|The Ohlins Japan service factory. From: http://ohlins.czj.jp/service/|
When I went to pick up the car after Ninomiya-san had gotten the GT-R successfully registered for another 2 years, the first thing I noticed was that the front of the car seemed lower than before. But, as he had told me that the car did not pass shaken until he put the S-Tunes on, I assumed that the ground clearance was better with the NISMOs than with the Ohlins.

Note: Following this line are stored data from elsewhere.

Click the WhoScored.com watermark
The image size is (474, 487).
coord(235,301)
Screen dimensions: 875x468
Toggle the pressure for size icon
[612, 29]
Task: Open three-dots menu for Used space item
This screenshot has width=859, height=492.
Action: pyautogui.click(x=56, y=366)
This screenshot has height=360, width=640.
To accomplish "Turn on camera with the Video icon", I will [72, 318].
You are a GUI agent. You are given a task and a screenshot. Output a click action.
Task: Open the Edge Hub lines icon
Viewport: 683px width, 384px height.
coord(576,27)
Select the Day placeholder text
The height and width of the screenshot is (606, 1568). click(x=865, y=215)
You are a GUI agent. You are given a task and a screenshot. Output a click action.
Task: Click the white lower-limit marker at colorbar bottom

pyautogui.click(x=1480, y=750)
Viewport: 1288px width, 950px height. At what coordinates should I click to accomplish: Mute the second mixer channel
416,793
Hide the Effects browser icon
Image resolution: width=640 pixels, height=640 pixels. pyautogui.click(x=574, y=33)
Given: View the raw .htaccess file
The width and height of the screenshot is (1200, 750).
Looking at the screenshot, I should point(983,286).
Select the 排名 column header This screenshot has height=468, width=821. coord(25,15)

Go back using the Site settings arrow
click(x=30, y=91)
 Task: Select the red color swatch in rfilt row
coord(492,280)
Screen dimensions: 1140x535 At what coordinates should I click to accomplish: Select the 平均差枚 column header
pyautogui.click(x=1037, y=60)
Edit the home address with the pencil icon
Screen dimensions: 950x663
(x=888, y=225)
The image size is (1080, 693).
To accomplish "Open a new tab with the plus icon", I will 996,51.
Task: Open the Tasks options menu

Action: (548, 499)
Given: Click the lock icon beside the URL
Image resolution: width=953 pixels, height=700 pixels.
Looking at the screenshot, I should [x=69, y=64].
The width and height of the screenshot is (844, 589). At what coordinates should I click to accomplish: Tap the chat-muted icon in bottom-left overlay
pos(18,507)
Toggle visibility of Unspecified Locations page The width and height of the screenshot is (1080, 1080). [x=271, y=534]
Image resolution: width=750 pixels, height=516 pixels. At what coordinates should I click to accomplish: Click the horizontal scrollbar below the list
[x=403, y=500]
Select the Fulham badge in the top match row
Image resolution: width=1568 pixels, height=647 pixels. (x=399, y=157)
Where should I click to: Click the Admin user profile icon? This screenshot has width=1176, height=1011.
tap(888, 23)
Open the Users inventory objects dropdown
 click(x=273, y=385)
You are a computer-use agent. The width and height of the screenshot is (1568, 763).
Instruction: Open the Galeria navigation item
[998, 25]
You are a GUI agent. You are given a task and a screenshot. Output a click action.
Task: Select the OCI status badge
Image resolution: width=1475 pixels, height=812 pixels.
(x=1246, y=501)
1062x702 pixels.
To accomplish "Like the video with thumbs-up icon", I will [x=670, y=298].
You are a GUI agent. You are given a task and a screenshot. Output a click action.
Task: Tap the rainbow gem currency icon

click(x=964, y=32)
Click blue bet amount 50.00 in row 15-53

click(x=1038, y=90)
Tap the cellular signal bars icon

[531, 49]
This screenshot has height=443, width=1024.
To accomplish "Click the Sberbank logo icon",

Anyway, on my short drive home, I immediately could tell the difference - after driving around for a while on the stiffer sprung Ohlins (which were probably more stiff than usual because it was long overdue for a rebuild), the S-Tunes felt amazingly smooth and supple. Still very sporty, and in fact, they responded very well to the dips and bumps in the road. In short, the car feels very close to OEM, in that most people might be satisfied with level of firmness combined with good ride comfort.
Although these S-Tunes are sporty enough that I went to several track days such as at Fuji Speedway, as you can see in the photo below (sorry for the low-def), hard braking meant that the car would literally scrape the front lip. So, one impetus for switching to the DFVs was a higher (stiffer) spring rate. Although, as I mentioned in my previous post, the DFV technology also results in a very smooth ride.
|As you can see from this old photo, at full braking my front lip was scraping the ground!|
Then, pulling into the garage, the front lip scraped... meaning that in fact, the car WAS lower than before. So I don't quite understand how the car could pass the shaken rules with the S-Tunes when it was lower than the Ohlins, but oh well. When I called Ninomiya-san about it, he thinks it might be due to the Do-Luck Roll Center Adjusters, and while that makes sense about the height, I'm still a bit confused about how it could pass Shaken...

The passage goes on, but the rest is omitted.